* _Required tasks_:
a. Transcribe the stretch of the article on Souleymane Touré from "Personal details" through "president Alpha Conde.".
b. According to the article on Souleymane Touré, in what year did he found First Aid Action Guinée?

Deputy in the National Assembly (Guinea), Rapporteur of the Commission Health-Youth-Sports-Art and Culture
- Incumbent
- Assumed office 2020
- President: Alpha Conde
- Succeeded by: Mamadouba Sankhon
- Constituency: Forecariah

Personal details
- Born: 25 June 1980 (age 45) Conakry, Guinea
- Alma mater: Gamal Abdel Nasser University of Conakry
- Portfolio: training in triage at the SAMU (Service d'Aide Médicale Urgente) (Urgent Medical Aid Service) in Toulouse, Founded First Aid Action Guinée

= Souleymane Touré =

Guinean politician

Souleymane Touré (born 25 June 1980) is a Guinean politician who represents the constituency of Forécariah in the National Assembly. He is a member of the majority Rally of the Guinean People Party of former president Alpha Conde.

== Biography ==
Touré received his medical degree from Gamal Abdel Nasser University of Conakry in 2010, specializing in gunshot wounds at the trauma care center at Donka Hospital. In 2012, he attended a resident training program on triage at the SAMU (Urgent Medical Aid Service) in Toulouse. He then returned and began working at the Clinique Abroise Paré, first as the doctor for the Simfer mining project site, and then as the medical coordinator for mining sites. In 2011, he conducted environmental impact studies for the Simfer mining project in Simandou with SNC-Lavalin. In 2014, he became the referral physician for SIMFER, and in 2015 for the European Union election observation mission in Guinea. In 2016, he founded his own clinic, First Aid Action Guinée.

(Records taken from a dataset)
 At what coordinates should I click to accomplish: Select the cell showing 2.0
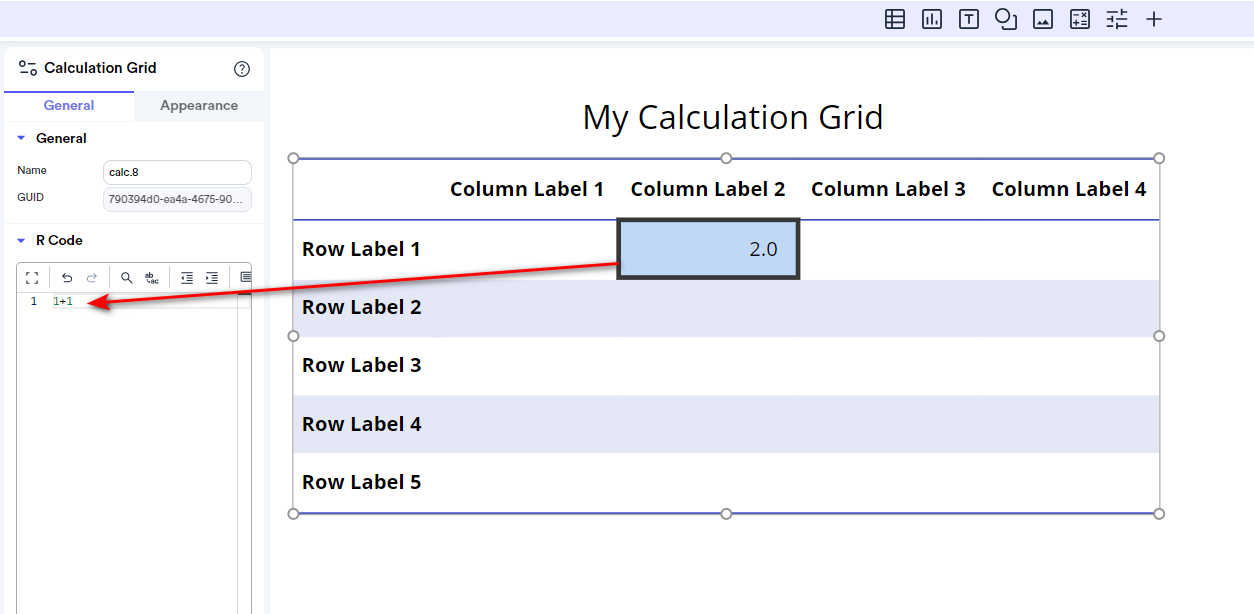tap(708, 248)
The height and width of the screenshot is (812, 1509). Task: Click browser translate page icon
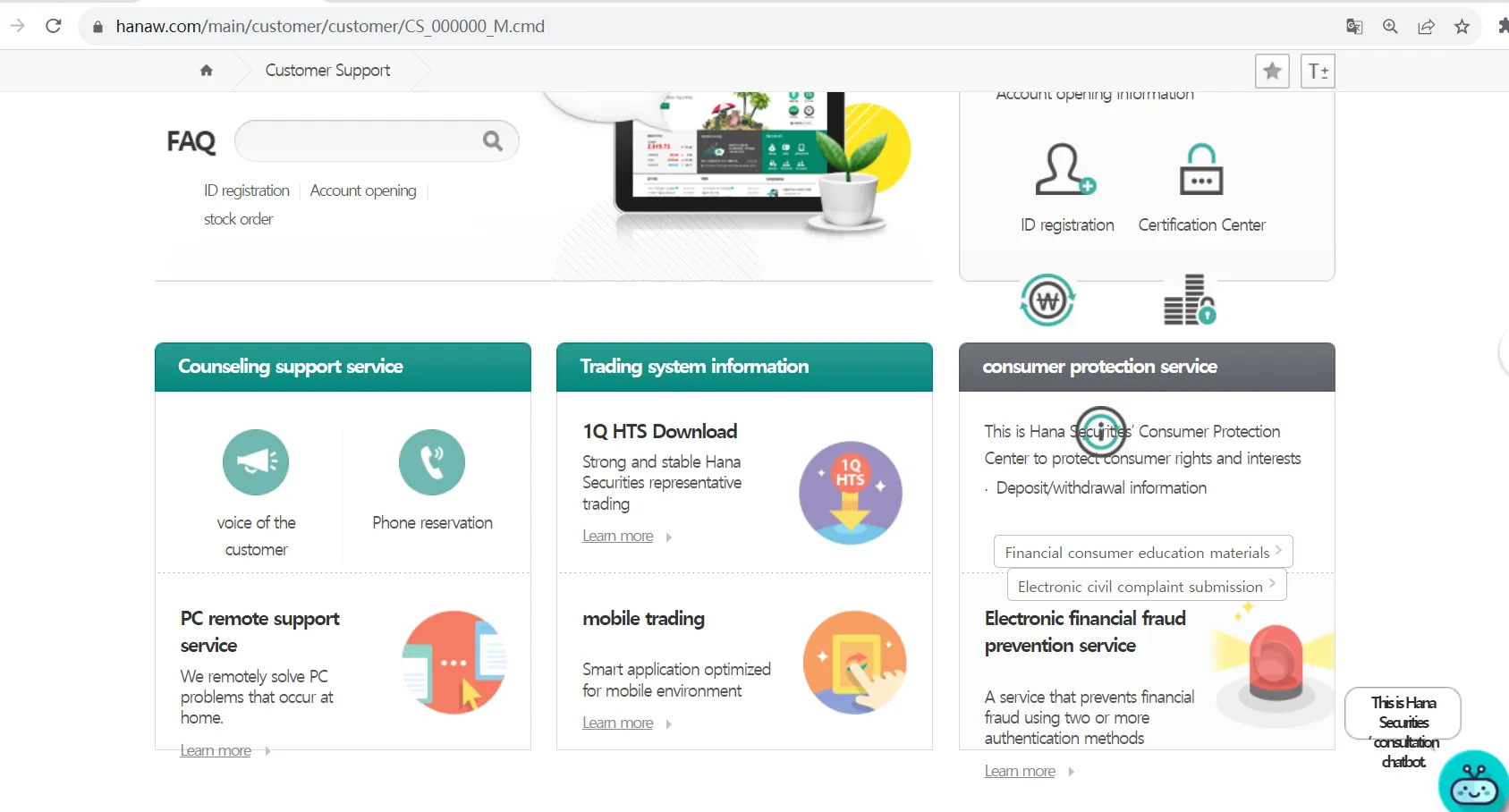tap(1354, 26)
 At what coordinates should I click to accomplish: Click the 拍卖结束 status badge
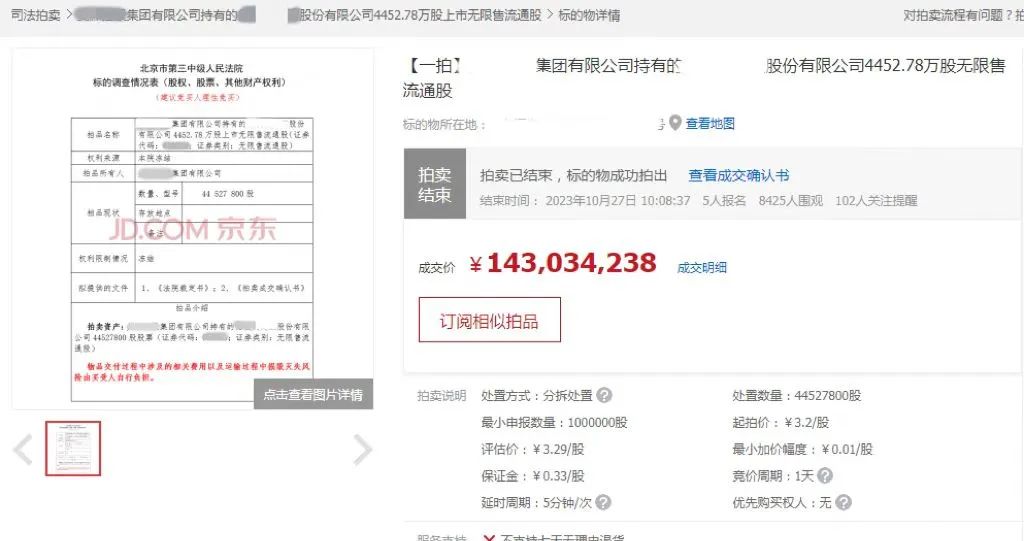434,185
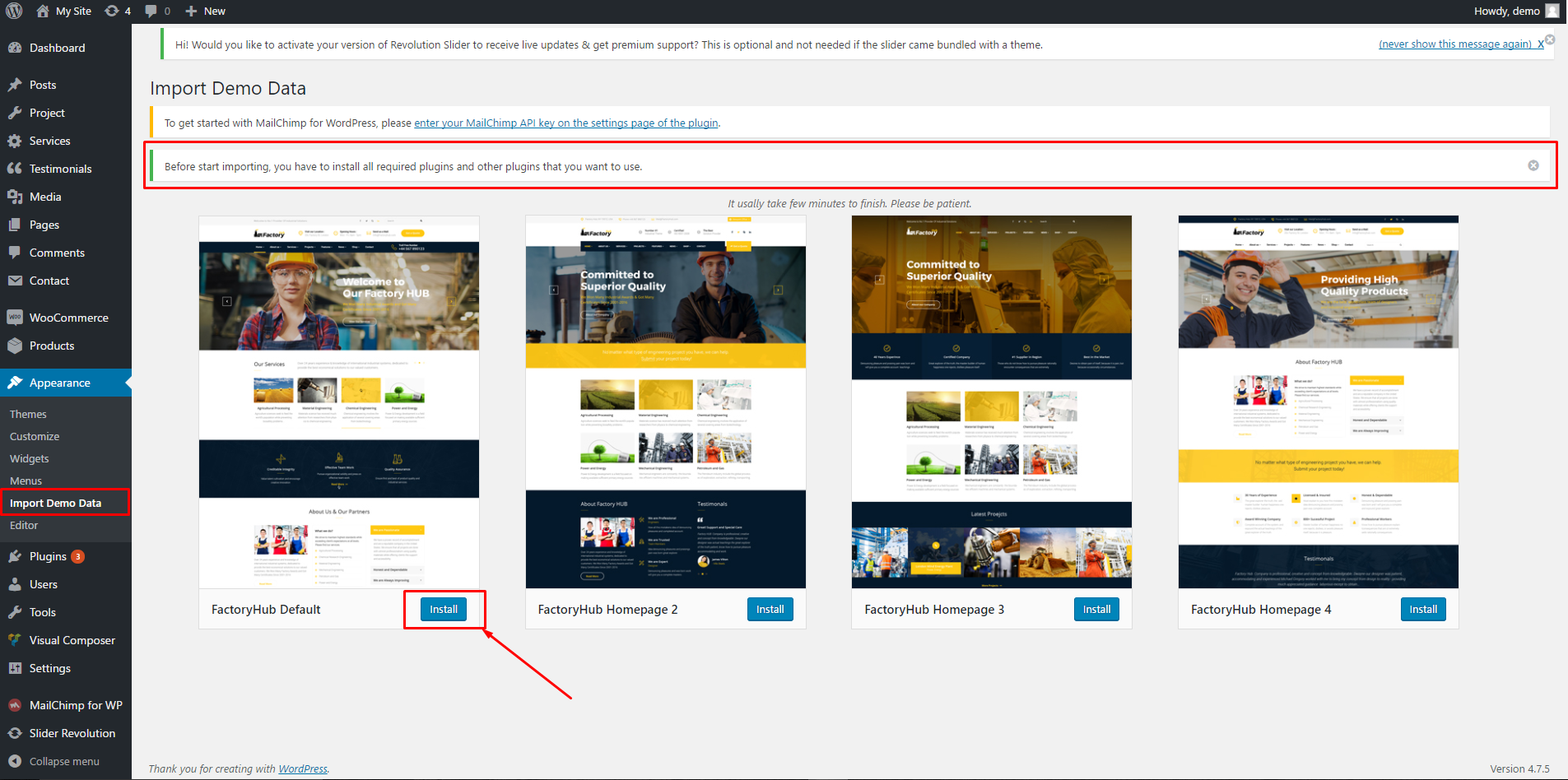Click the user avatar next to Howdy, demo
The image size is (1568, 780).
tap(1552, 11)
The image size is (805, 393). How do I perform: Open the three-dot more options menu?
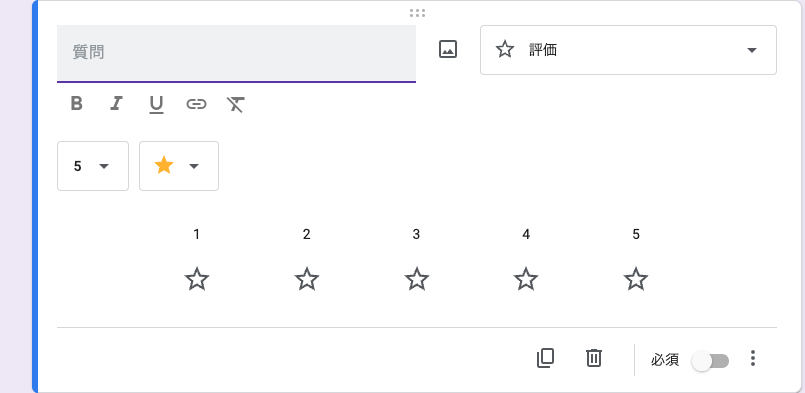[x=753, y=358]
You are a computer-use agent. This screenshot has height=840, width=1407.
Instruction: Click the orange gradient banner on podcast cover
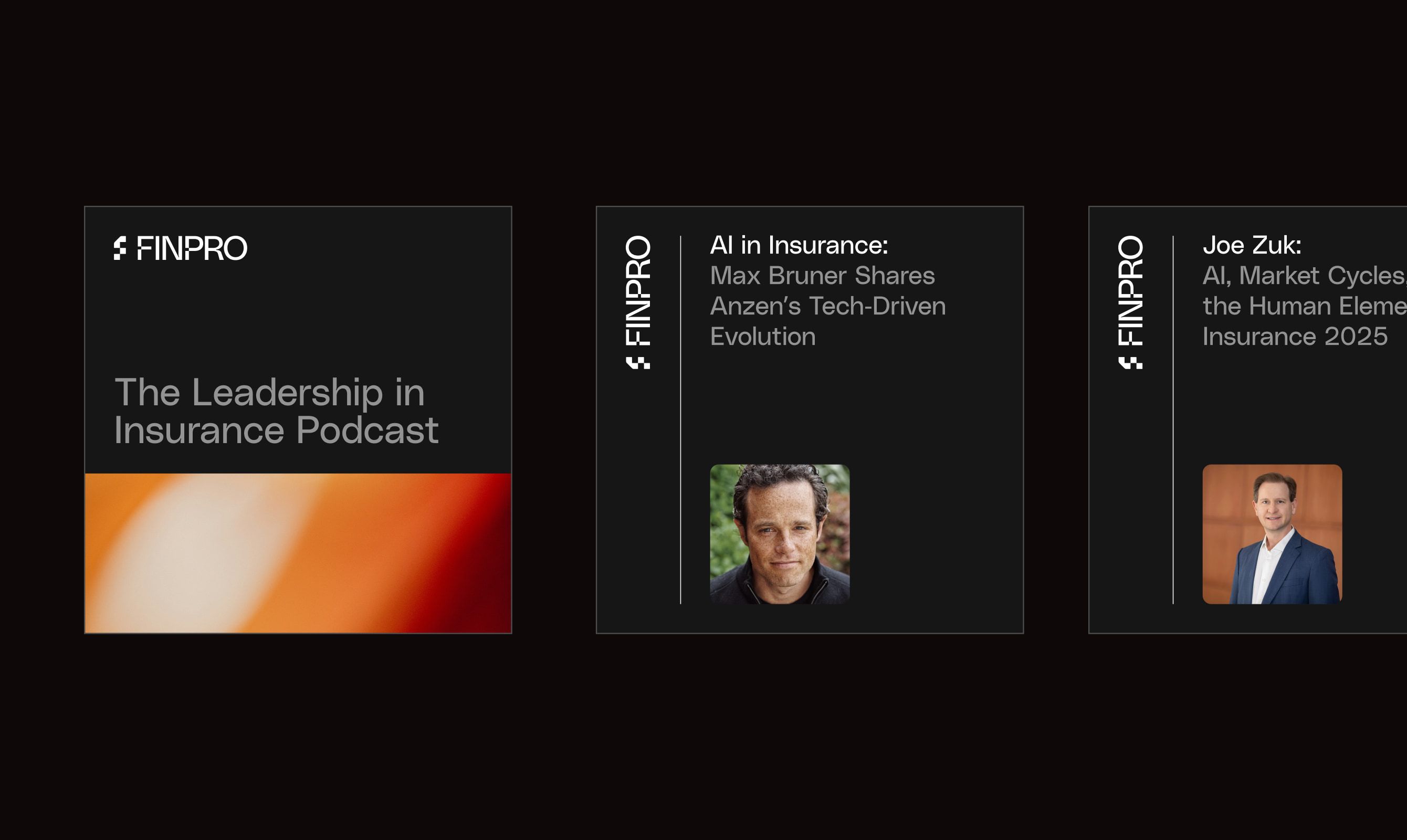click(298, 553)
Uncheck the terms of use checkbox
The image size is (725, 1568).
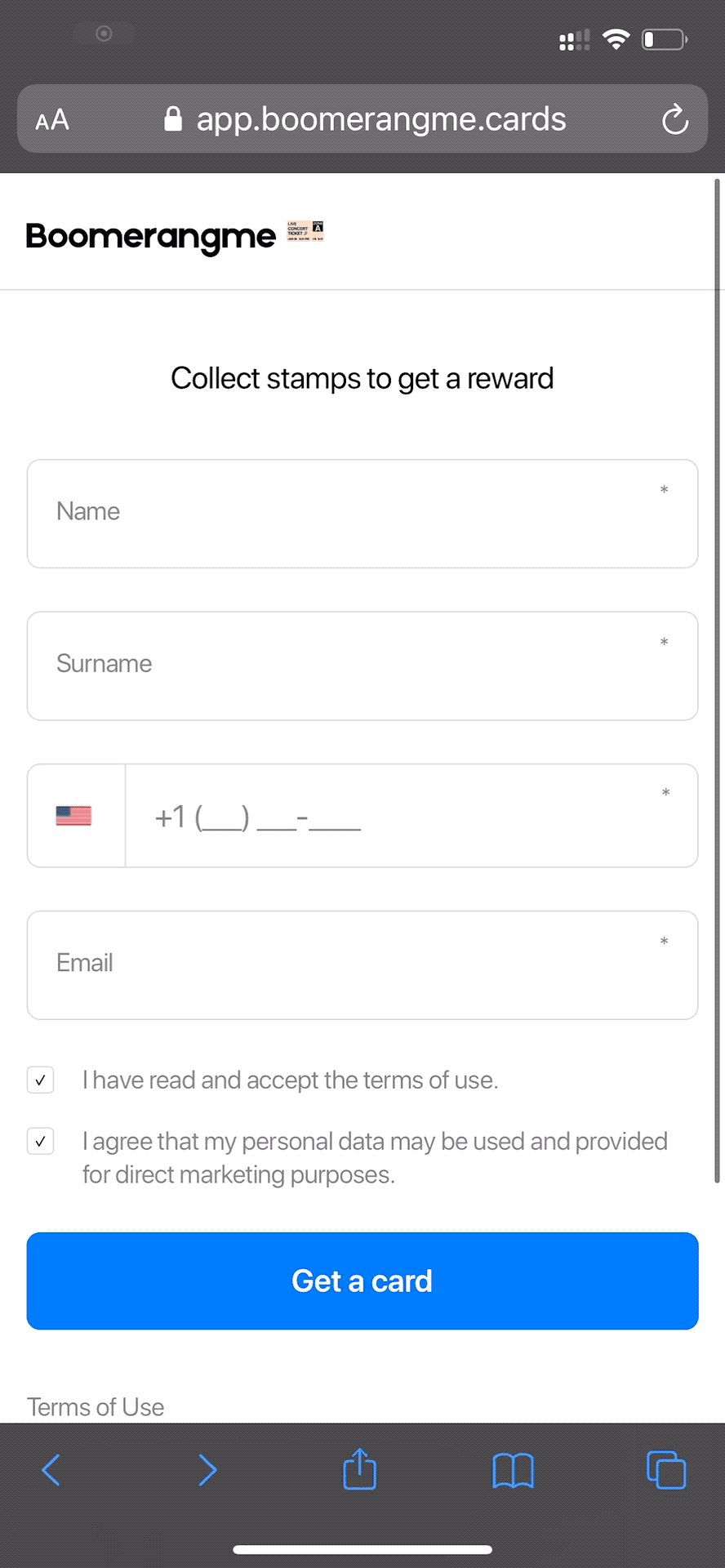pyautogui.click(x=41, y=1080)
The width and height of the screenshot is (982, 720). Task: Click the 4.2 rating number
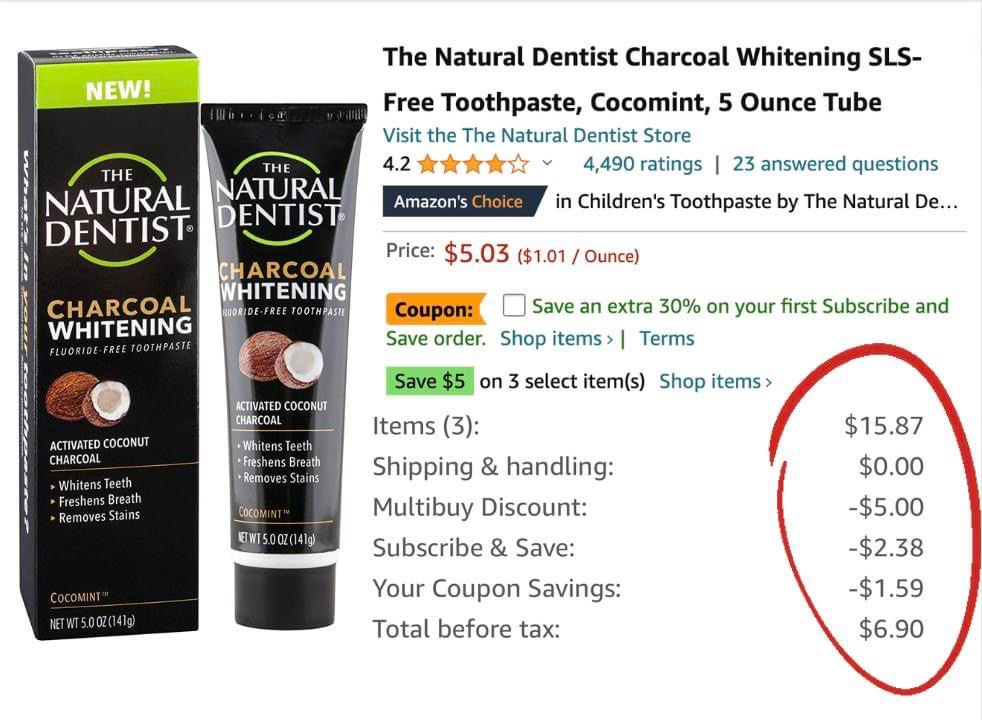tap(396, 164)
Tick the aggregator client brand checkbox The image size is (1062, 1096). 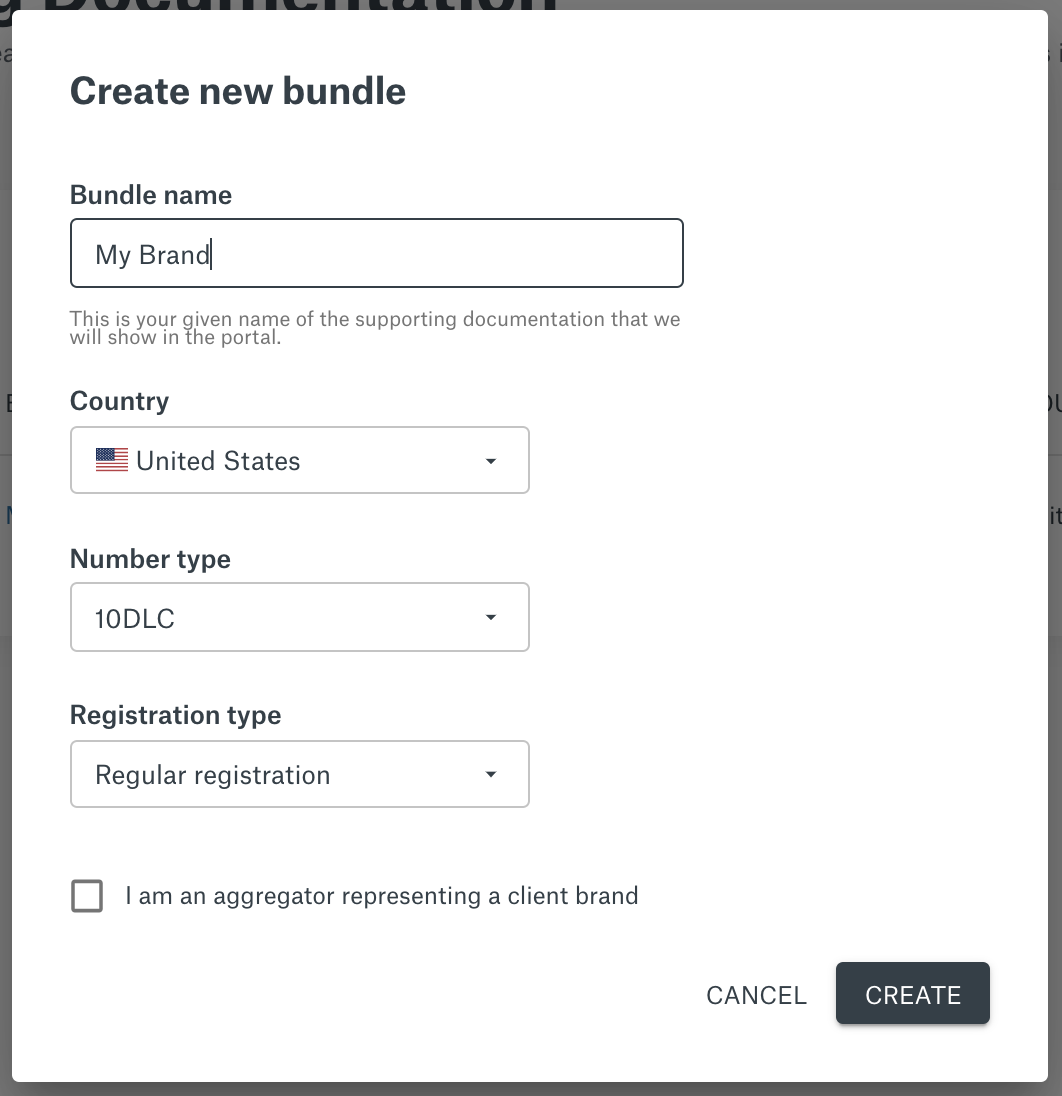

* _Results by task_:
a.
Personal details
- Born: 25 June 1980 (age 45) Conakry, Guinea
- Alma mater: Gamal Abdel Nasser University of Conakry
- Portfolio: training in triage at the SAMU (Service d'Aide Médicale Urgente) (Urgent Medical Aid Service) in Toulouse, Founded First Aid Action Guinée

= Souleymane Touré =

Guinean politician

Souleymane Touré (born 25 June 1980) is a Guinean politician who represents the constituency of Forécariah in the National Assembly. He is a member of the majority Rally of the Guinean People Party of former president Alpha Conde.

b. 2016